Survivors will be confined to giving their evidence in this model -but the judge will decide whether to believe them.

The other way to do this is to combine the present panel with a judge and work in a collegiate way. Here survivors not only give evidence but alongside other professional people – have an input into what the report will say. They are real participants.

Just a moment. Isn’t this what we have got already? Yes it is, we have a panel of  experts who can tackle the issue and understand child sexual abuse. So why throw the whole thing out and start again.

Now it is clear from an article I have written with Mark Watts in Exaro today that while some survivors  and professionals have told Theresa May the whole inquiry has to be scrapped other survivors who have attended the listening events in London and Manchester passionately want it to continue. And I don’t understand why the people who want it scrapped seem to want to deny the people who want it to continue any voice. Particularly as some of them have turned down invitations to attend.

Isn’t it  about time that survivors tried  to work with each other rather than undermine each other?

Misusing deregulation to smash journalists’ freedom

One of the most precious freedoms for journalists is the protection of their sources. Now it appears the Cabinet Office is using an obscure bill – as part of the government’s drive to cut “red tape”- as cover to erode that freedom.
By changing the rules to allow the police to go to court to obtain reporter’s notebooks, pictures and computer files- without facing an open challenge from newspapers, TV, or even individual freelance journalists themselves – they are placing that protection in serious danger.
No wonder the Newspaper Society is up in arms and media lawyers are raising very serious questions. There is an excellent and elegant argument on the Inforrm blog by Gill Phillips,the Director of Editorial Legal Services at Guardian News and Media, about the dangers.
She rightly concludes: “This appears to be yet another backdoor attempt to limit and restrict essential and hard-fought journalistic protections.”
Bloggers should also be aware of this as it could affect them – and they will be much more vulnerable to a police raid- as they would be in a weak position to defend themselves.
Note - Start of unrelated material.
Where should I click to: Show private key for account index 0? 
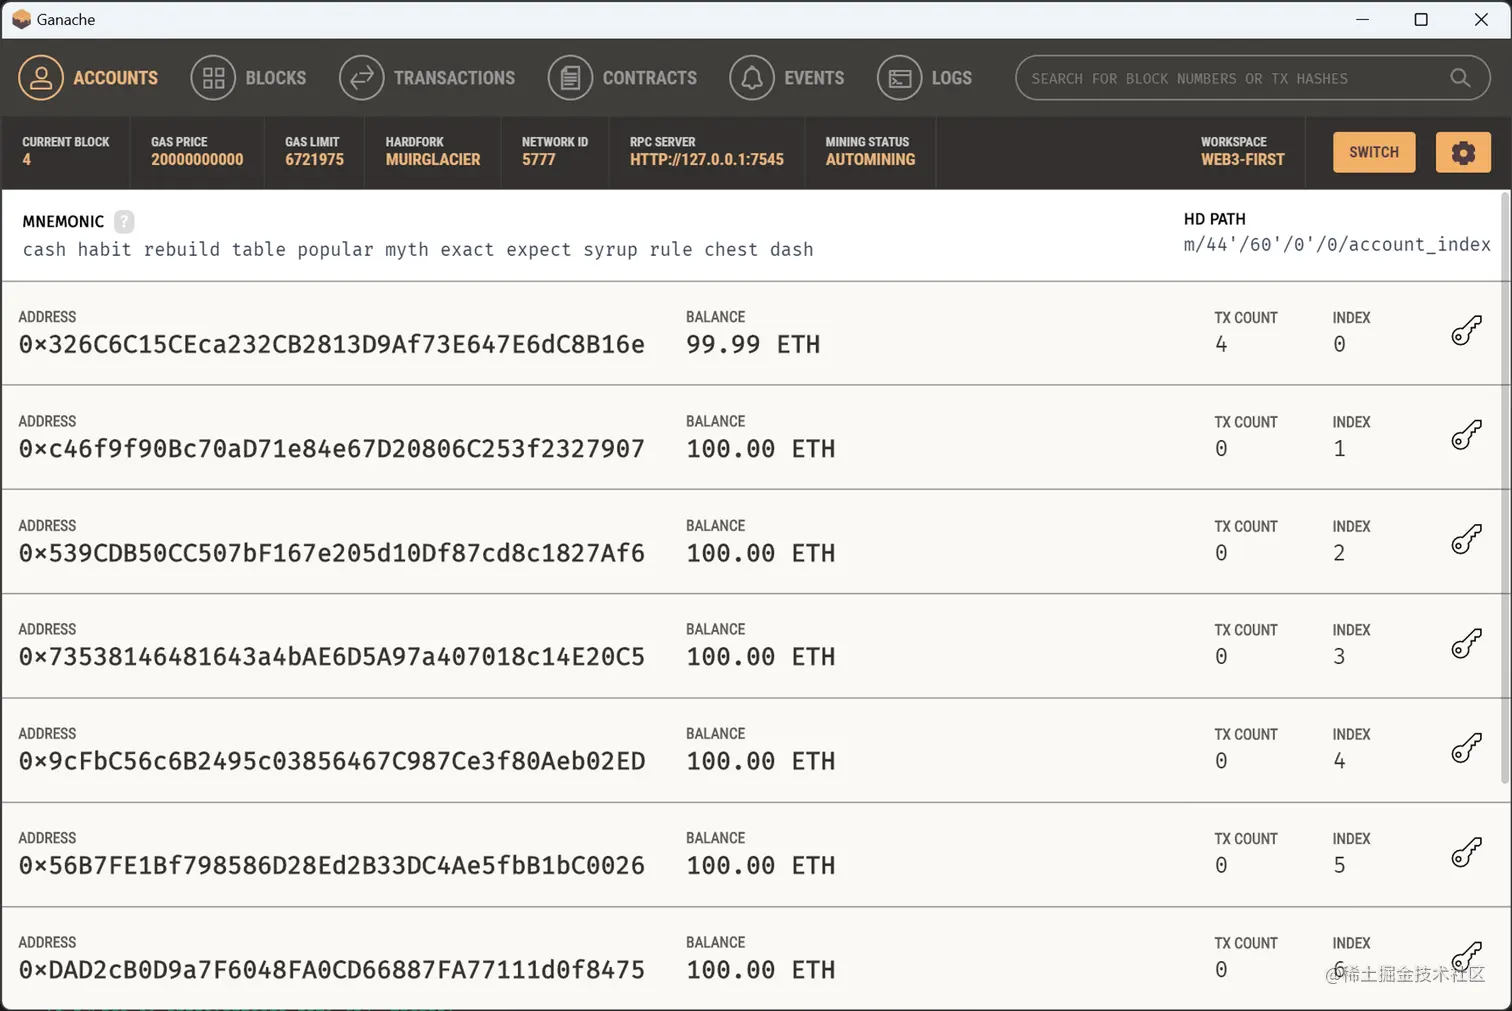click(x=1467, y=330)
It is worth reading Vox Political’s blog on this point and taking action.

The official response according to my former colleague Owen Bowcott in the Guardian has been muted.
He reports :A Cabinet Office spokesman said: “Every measure in the deregulation bill is intended to remove unnecessary bureaucracy. Clause 47 would bring the Police and Criminal Evidence Act into line with other legislation in this area and would allow the criminal procedure rules committee to make procedure rules that are consistent and fair.

” However, the government has noted the concerns raised about this issue and Oliver Letwin is happy to meet with media organisations about this before the bill goes to committee.”
I think the government should go further and drop this now. It can hardly save much money and I think their motives in introducing this are questionable and undo good work under the Defamation act and by the Information Commissioners’ Office to protect journalists from interference by the police and the state.